Late on July 31, Rubén, 31 Espinosa, a 31-year-old photojournalist, and four others were found dead in an apartment in Mexico City.
Espinosa had recently taken an unflattering photo of the state of Veracruz’s governor, Javier Duarte, which appeared on the cover of one of Mexico’s most popular news magazines, Proceso.
Espinosa is the seventh journalist killed this year, making 2015 thus far more deadly than all of 2014 for journalists in Mexico, which is ranked 148 out of 180 countries in the 2015 World Press Freedom Index.
His death — especially as the first inside the capital city, long considered a safe zone for those fleeing threats —
has attracted international attention and rised popular ire to new levels within Mexico.
That night, a roommate returning to an apartment in Narvarte Oriente, a neighbourhood in south-central Mexico City, discovered five bodies —
Nadia Vera, 32, a radical activist; the two other roommates, Yesenia Quiroz, 18, and Mile Virginia Martín, 31; Alejandra Negrete, 40, a maid; and Espinosa.
All the bodies were found with their hands and feet bound and showing signs of torture. Three of the women were found half-naked and with signs of sexual assault. Each victim was shot in the head with a 9-millimetre pistol.
In the aftermath of the killings, journalists marched in protest, with some holding up their cameras in defiance of the suspected intimidation.
On August 15, more than 100 journalists and writers signed a letter condemning the Mexican government for the treatment of the press in the country.
Espinosa had arrived in Mexico City in June after fleeing the state of Veracruz because of what he felt were threats to his life, potentially related to his recent photograph of Duarte.
After claiming to encounter a group of menacing men several times in one day, Espinosa left Veracruz’s capital, Xalapa, for Mexico City. (Both he and Vera, the radical activists also killed, fled Veracruz; Vera said that if anything were to happen to her, Duarte should be held responsible.)

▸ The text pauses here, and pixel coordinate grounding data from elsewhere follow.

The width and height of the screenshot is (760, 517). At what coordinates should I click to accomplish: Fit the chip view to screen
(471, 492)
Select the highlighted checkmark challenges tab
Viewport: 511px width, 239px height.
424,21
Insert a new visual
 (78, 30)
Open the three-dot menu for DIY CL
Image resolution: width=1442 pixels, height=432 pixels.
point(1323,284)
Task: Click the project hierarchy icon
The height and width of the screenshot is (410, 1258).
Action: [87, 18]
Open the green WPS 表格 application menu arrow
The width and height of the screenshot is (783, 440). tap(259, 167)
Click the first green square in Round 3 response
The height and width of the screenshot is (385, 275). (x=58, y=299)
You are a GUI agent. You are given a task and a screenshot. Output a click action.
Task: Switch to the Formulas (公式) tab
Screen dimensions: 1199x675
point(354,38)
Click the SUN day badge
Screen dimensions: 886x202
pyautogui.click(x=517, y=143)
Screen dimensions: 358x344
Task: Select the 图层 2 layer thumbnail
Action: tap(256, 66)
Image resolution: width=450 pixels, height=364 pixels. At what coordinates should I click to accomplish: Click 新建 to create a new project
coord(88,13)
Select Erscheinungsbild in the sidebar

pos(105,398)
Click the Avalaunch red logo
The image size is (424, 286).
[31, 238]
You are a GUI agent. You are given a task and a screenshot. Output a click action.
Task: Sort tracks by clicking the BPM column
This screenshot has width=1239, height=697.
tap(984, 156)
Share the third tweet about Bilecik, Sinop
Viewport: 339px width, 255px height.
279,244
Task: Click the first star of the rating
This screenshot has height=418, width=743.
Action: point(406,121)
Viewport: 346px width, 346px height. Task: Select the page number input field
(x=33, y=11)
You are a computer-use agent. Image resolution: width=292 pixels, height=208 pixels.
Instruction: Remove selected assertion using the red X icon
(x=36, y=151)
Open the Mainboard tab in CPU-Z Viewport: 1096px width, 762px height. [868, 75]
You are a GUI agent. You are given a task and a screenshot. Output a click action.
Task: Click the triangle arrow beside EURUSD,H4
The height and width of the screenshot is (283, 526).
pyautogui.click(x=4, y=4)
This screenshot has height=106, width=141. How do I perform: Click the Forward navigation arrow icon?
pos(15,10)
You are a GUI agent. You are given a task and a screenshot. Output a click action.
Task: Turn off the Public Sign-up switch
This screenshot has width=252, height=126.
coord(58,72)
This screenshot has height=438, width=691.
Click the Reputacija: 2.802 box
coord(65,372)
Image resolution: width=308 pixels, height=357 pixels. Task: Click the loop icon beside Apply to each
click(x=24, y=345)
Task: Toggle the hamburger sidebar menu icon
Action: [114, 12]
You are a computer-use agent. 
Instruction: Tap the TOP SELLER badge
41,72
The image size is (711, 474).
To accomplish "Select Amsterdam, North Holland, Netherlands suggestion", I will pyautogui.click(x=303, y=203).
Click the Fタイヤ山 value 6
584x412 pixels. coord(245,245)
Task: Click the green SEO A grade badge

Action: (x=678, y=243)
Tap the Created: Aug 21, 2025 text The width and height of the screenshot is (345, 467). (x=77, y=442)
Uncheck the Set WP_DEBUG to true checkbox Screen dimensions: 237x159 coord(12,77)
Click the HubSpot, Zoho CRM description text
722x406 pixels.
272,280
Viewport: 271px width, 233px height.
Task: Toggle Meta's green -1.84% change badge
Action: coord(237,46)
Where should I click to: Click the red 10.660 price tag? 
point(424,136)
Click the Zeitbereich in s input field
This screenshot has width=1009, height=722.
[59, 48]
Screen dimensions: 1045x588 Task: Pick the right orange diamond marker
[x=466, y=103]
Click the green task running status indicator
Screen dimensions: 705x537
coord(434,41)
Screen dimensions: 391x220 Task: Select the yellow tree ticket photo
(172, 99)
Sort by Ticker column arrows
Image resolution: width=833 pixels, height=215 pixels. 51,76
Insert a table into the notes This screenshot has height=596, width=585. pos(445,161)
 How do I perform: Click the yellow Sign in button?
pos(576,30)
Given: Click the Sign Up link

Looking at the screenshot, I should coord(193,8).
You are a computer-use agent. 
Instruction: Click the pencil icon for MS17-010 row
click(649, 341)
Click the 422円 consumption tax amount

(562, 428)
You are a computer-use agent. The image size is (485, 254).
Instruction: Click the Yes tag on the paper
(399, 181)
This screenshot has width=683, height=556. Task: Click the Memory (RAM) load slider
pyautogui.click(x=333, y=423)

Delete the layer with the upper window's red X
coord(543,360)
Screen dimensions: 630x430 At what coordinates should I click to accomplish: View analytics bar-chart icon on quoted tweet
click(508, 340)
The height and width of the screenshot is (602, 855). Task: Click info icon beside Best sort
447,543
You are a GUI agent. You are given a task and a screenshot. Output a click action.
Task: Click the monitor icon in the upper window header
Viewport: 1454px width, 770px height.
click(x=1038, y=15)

Veracruz has proved especially dangerous for journalists. Since Duarte took office in late 2010, 14 of them have been killed or have vanished. His death in what was believed to be a safe haven has also aroused fear and anger among Mexico’s journalism community.
“If from here we presume Mexico City is no longer safe, the whole panorama changes. I don’t have all the elements to be able to tell if it’s safe or not safe,” said Dario Ramirez, director of press-rights group Article 19.
Cartel activity is also strong in Veracruz. Clashes between the Zetas cartel and the Gulf cartel left hundreds dead during Duarte’s time in office. After Espinosa fled the state, Duarte, a member of the ruling Institutional Revolutionary Party, delivered an ominous speech, cautioning journalists about how they did their work.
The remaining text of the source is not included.